One stormy, rainy night, Babette arrives at the sisters’ door, drenched, exhausted, and sorely in need of shelter and food. She is a middle aged refugee from France, and she carries a letter of recommendation from an old friend of the two sisters. The letter simply says “Babette can cook.”

Babette ends up staying 14 years with the sisters, cleaning and cooking for her room and board. Then she receives the exciting news that a lottery ticket, which a friend in France has renewed for her every year, has won 10,000 francs. The two sisters celebrate her good fortune, but begin to grieve what they believe will be the departure of their now good friend.

What Babette does next is a wonderful expression of love and gratitude. She proceeds to give an amazing gift to the sisters and the small group of pious elders. She asks permission to prepare a meal in honour of the 100th anniversary of the birth of the founding pastor. Furthermore, she insists on paying for this with her own money. Reluctantly, the sisters agree.
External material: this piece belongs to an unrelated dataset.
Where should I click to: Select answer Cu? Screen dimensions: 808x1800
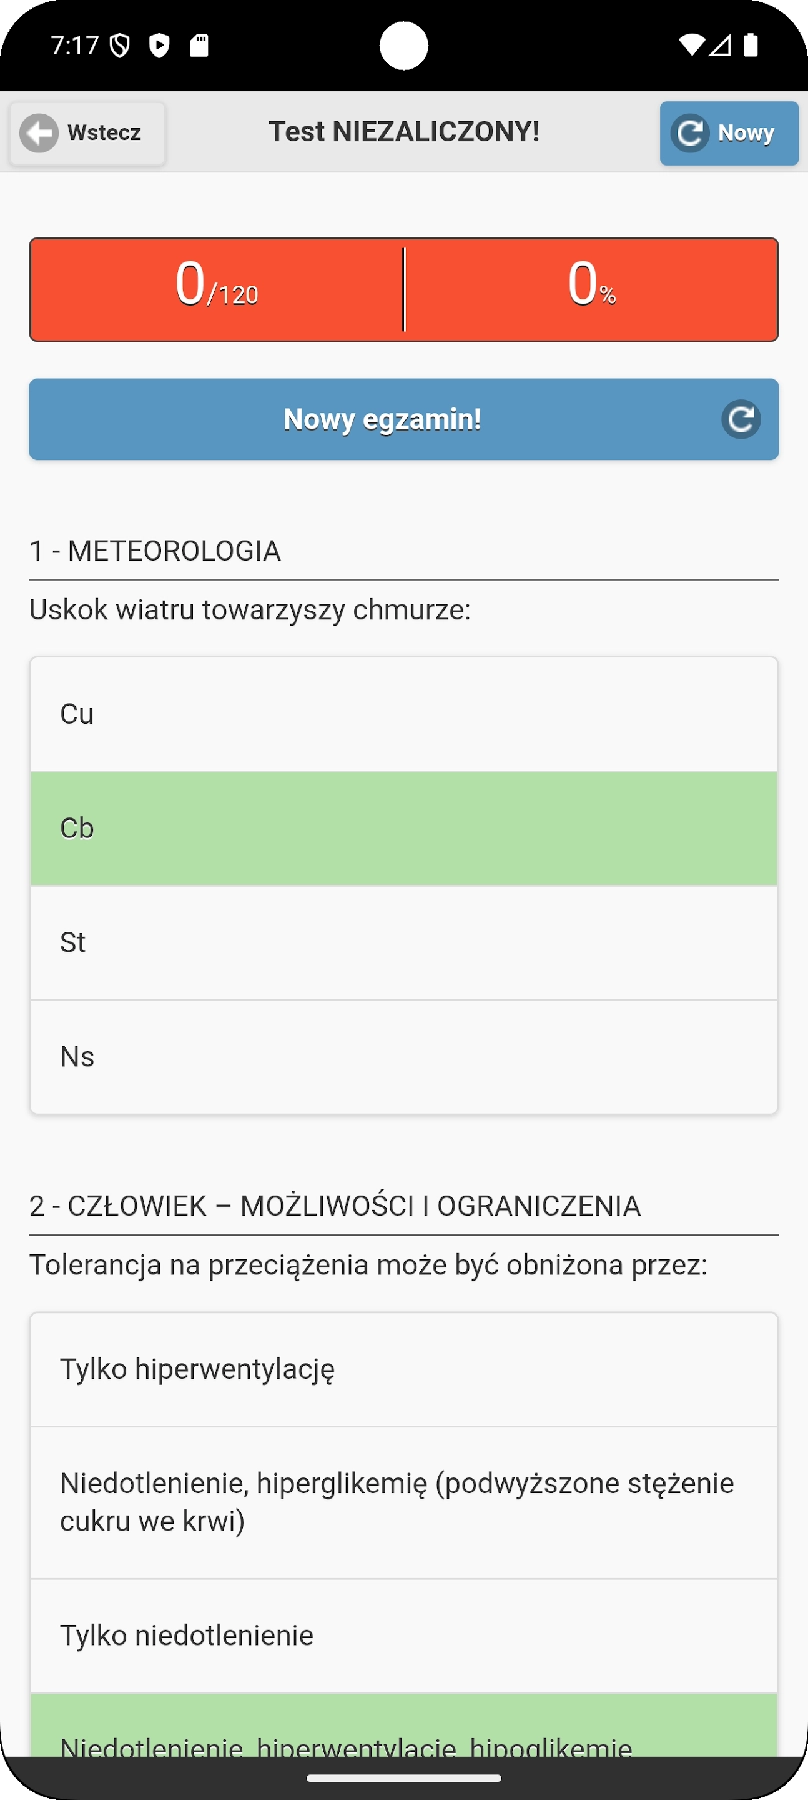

The eleven members of the church and a few other guests are present at this feast. As the cold wind howls outside, Babette treats them all to an incredible gourmet dinner (kind of like the ones put up for bid in last month’s church auction) of turtle soup, quail, caviar, pastries, champagne and rare aged wine. It is unlike anything the village has ever seen. After the feast, Babette reveals that she was once the chef at a world renowned café in Paris. The sisters are aghast to discover that she has spent her entire 10,000 francs on the feast.

At first glance, it would seem that such an extravagant gift was wasted on an unappreciative group of pious malcontents. But that’s not the way the story turns out. The incredible meal and the grace with which it was given are the catalysts for old feuds to be settled, friendship and love to be rekindled, and genuine Christian fellowship to be extended.

Now, let’s zero in on today’s Gospel narrative. John tells us that it was the day before “Palm Sunday” (and just a week prior to Jesus’ crucifixion). Jesus and his disciples are in Bethany, a small town where Lazarus lived. Remember Lazarus – he was the man who Jesus raised from the dead. Also present were Martha, Lazarus’ sister, who was busy preparing food and drink for the impromptu gathering. Then there was Mary, who could have been another sister of Lazarus, because we are told that Martha complained about her not helping out in the kitchen, or she could be Mary Magdalene, who was part of Jesus’ entourage. What we are told about her is that she loved to sit at Jesus’ feet, listening to him teach, and hanging on to his every word.

So, here’s how it went down. The group was celebrating Lazarus’ return from death. It was a real feast. Jesus was the guest of honour. After the meal was eaten, people were sitting around, relaxing. Martha was in the kitchen, busy cleaning up. Mary got up and found a pint of pure nard, a very expensive perfume. She poured it onto Jesus’ feet and then wiped his feet with her hair. She was offering this very expensive gift (valued at about $20,000 in today’s dollars) without any consideration of its cost.

Judas, who was the disciple responsible for the keeping of the funds they collected, immediately criticized Mary for what she had done. He points out to Jesus and the others that the perfume could have been sold and it would have generated a whole year’s wages, money that could have been given to the poor. John, who obviously has no love for Judas, tells us that Judas was a thief and was more concerned about skimming money from the donations received, ad that is why he became upset.

Jesus interrupts Judas and tells him to leave Mary alone. He tells Judas that the perfume was intended for the day of his burial, but Mary has chosen to use it to anoint him now, while he is still alive and with them. He says that they will always have the poor among them to minister to, but he will not always be there. Jesus knows what lies ahead of Him in the next week. Perhaps Mary knows too.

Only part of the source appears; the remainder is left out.